Therefore we are studying them by single crystal X-ray diffraction, with surprising results, some DNA fragments which only contain A•T base pairs form supercoiled structures with a large number
of oligonucleotides in the asymmetric unit. DNA supercoiled structures had never been previously studied by X-ray crystallography. Preliminary results was obtained at the ID14 line (ESRF). We expect to reach 2-3 Å resolution by using even smaller crystals, in particular crystalline cubes and rods of 10-30 m diameter. Furthermore one of the parameters of the unit cell (216-1000 Å) and mosaicity are very large, spots tend to overlap and a narrow beam is required. When c is very large we require an accurate orientation of the crystal, only possible in the Xaloc line of Alba Synchrotron. More recently we have found that some drugs may act as cross-linking agents for DNA. We plan to explore the interaction of related drugs with 100% AT sequence. We will study
minor groove binding drugs, which have been used as anti-protozoal agents in the fight against malaria, trypanosomiasis and leishmaniosis.
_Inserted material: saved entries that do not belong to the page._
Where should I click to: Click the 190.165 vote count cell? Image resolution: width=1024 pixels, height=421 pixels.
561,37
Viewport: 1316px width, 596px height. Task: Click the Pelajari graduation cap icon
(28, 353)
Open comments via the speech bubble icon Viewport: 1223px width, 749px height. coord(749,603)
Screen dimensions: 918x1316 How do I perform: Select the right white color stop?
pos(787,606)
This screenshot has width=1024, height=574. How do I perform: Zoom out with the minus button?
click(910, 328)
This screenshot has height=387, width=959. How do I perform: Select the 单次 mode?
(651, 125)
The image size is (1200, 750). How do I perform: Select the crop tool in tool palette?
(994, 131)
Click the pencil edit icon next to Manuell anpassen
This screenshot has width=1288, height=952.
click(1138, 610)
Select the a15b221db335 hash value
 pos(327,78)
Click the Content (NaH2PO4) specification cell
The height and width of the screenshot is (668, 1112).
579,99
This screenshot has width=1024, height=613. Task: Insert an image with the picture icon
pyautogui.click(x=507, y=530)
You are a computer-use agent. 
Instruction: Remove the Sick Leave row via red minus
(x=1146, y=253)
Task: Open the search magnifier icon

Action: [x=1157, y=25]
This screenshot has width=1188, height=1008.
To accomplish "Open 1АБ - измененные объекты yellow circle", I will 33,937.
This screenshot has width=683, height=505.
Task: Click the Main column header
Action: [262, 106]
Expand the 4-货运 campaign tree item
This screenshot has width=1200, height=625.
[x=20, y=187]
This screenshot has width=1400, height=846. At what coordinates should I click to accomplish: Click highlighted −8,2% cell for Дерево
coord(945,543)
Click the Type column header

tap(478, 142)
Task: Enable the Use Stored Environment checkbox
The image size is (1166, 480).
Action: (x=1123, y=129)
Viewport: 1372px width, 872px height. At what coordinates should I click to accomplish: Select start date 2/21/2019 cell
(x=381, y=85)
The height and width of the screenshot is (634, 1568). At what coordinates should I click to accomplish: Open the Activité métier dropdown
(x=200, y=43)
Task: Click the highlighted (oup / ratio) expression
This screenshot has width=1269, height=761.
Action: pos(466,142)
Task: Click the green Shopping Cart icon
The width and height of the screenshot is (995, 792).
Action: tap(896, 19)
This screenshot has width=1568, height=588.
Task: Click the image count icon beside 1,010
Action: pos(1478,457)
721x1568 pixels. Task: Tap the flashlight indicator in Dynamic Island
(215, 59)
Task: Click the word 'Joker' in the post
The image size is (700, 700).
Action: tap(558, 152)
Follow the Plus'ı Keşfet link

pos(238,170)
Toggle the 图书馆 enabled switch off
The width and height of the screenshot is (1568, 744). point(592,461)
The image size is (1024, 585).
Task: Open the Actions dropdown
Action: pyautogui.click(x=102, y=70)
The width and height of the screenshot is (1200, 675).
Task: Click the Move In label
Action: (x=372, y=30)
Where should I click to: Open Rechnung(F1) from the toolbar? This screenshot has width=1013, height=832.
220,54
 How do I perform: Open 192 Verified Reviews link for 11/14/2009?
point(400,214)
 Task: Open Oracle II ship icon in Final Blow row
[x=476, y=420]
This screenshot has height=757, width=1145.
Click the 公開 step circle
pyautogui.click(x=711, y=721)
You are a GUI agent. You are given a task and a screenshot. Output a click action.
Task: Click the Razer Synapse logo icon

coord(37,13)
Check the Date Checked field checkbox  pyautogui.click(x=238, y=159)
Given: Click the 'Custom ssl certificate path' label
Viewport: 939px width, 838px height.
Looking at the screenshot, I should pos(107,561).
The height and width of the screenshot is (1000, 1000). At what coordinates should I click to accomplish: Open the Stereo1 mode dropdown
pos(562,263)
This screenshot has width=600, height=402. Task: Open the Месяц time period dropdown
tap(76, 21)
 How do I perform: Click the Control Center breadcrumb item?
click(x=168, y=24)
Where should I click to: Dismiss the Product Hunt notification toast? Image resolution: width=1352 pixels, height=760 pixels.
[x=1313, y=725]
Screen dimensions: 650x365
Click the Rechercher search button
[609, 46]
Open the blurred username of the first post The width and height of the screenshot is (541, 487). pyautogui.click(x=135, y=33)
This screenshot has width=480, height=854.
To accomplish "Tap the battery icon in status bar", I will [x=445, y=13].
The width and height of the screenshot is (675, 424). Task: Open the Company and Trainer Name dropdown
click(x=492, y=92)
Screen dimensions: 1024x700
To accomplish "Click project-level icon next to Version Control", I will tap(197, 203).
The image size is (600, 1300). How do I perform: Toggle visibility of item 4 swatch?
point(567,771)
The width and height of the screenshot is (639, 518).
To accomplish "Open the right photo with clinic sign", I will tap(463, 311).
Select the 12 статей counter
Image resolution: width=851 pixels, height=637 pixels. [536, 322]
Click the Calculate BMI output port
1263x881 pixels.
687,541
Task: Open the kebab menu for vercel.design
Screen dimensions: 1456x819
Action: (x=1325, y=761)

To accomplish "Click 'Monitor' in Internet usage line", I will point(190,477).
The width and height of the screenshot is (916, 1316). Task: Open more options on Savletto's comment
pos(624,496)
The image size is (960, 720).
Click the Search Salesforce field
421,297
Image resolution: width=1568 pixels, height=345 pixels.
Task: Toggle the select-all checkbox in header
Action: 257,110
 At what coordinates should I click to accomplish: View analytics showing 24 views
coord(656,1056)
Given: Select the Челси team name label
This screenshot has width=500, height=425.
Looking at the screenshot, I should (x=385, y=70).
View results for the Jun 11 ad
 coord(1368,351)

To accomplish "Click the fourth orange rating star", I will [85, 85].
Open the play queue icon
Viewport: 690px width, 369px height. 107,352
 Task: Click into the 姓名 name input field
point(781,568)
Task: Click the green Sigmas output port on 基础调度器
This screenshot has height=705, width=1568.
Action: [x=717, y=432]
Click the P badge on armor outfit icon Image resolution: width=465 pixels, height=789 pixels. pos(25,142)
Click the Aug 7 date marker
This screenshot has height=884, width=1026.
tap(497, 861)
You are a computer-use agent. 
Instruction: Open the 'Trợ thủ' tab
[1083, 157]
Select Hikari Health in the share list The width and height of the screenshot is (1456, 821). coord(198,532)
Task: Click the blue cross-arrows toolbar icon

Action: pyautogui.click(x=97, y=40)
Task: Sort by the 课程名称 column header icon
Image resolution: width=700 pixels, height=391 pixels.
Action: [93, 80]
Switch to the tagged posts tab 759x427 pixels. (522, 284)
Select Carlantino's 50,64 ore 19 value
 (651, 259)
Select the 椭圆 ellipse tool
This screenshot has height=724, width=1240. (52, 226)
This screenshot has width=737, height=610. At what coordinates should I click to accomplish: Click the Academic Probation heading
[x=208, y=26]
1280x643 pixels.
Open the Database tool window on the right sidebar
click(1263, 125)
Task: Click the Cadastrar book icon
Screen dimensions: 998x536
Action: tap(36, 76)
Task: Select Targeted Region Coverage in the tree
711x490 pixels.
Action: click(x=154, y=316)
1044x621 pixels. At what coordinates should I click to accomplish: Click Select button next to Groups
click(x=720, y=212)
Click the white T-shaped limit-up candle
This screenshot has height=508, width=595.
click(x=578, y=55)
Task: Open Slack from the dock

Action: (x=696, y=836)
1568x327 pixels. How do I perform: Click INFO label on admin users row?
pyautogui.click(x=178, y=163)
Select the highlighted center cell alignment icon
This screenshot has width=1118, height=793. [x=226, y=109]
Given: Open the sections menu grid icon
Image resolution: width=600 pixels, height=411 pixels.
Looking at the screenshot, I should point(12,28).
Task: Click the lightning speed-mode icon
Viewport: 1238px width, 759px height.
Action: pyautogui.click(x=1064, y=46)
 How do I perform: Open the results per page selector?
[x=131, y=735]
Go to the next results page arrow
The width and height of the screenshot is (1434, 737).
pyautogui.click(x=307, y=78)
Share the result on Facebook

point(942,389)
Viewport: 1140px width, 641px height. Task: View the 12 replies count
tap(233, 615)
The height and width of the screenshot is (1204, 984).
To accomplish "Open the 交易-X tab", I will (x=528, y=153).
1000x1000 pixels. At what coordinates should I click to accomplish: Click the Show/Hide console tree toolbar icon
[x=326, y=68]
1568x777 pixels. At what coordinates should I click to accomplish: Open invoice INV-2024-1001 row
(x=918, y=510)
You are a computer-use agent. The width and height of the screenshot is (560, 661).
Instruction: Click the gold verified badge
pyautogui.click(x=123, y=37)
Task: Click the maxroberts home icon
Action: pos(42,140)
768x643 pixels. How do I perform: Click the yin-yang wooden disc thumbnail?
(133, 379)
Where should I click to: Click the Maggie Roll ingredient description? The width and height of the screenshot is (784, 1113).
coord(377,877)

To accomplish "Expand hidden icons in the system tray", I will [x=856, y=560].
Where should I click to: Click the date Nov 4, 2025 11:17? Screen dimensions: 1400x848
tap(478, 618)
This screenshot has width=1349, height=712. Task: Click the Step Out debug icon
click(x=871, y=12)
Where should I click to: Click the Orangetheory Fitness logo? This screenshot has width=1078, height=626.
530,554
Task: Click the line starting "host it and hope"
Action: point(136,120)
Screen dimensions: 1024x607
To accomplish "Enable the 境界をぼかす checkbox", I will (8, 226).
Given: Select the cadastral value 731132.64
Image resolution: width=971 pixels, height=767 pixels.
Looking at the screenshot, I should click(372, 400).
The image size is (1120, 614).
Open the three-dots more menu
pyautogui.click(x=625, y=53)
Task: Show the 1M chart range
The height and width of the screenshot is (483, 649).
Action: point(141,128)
We already have good results in this. Furthermore we
have started the study of the interaction of DNA with High Mobility Group proteins (HMG) and related peptides. The HMGA proteins are found in all cells and interact with AT rich regions of DNA. We have recently discovered that the box-A domain, part of HMGB1 protein, can underwind and dramatically kink (85º) an AT-rich DNA.